Defense attorney Amy Gallicchio estimated that she has to review 263 hours of video from Ullah’s files.

“We have really just scratched the surface,” she said, referring to the evidence, which will require Arabic and Bengali translation.

Making the trial preparation more difficult, Gallicchio said, is her client’s detention in a special housing unit of the Metropolitan Correctional Center, where inmates are typically held in solitary confinement.

Assistant U.S. Attorney Shawn Crowley revealed that the footage includes “dozens” of videos related to the Islamic State group and the “Hereafter” series by Anwar al-Awlaki, a radical cleric who inspired several convicted terrorists. Awlaki and his son were killed in a 2011 predator drone strike in Yemen.

Prosecutors also say they have surveillance video showing Ullah attempting to detonate the bomb on Dec. 11, 2017.

In this courtroom drawing, Akayed Ullah is seen on a video monitor from his hospital room, joined by federal defenders Amy Gallicchio (left) and Juliet Gatto on Dec. 13, 2017, in New York. U.S. Magistrate Judge Katherine Parker is pictured at left on the bench beside the video monitor. Ullah, 27, is accused of detonating a pipe bomb that was strapped to his body on Dec. 11, 2017, in a pedestrian tunnel linking two busy subway stations near New York City’s Port Authority bus terminal. Only he was seriously injured. (Elizabeth Williams via AP)

Ullah faces up to life imprisonment if convicted of charges that include supporting a foreign terrorist organization, using a weapon of mass destruction, bombing a place of public use, destroying public property and using a destructive device in a crime of violence.

Gallicchio said that she would consider filing motions to suppress statements Ullah made after her arrest.

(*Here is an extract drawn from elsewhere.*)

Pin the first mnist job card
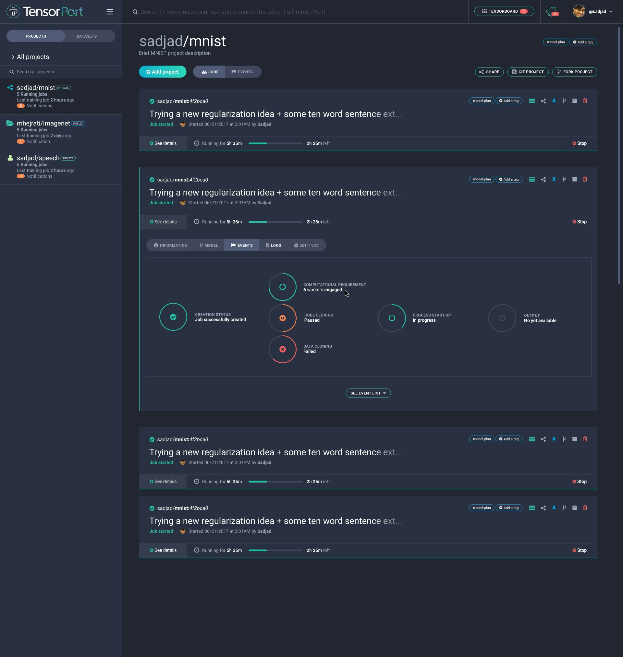 pos(554,101)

While she did not specify which ones, prosecutors claim that Ullah told investigators: “I did it for the Islamic State.”

After being treated for his injuries at Bellevue Hospital, Ullah went to federal court in January, where he said he would plead “at this moment, not guilty.”

Ullah’s defense attorneys may also consider filing a motion to change the venue from the Southern District of New York.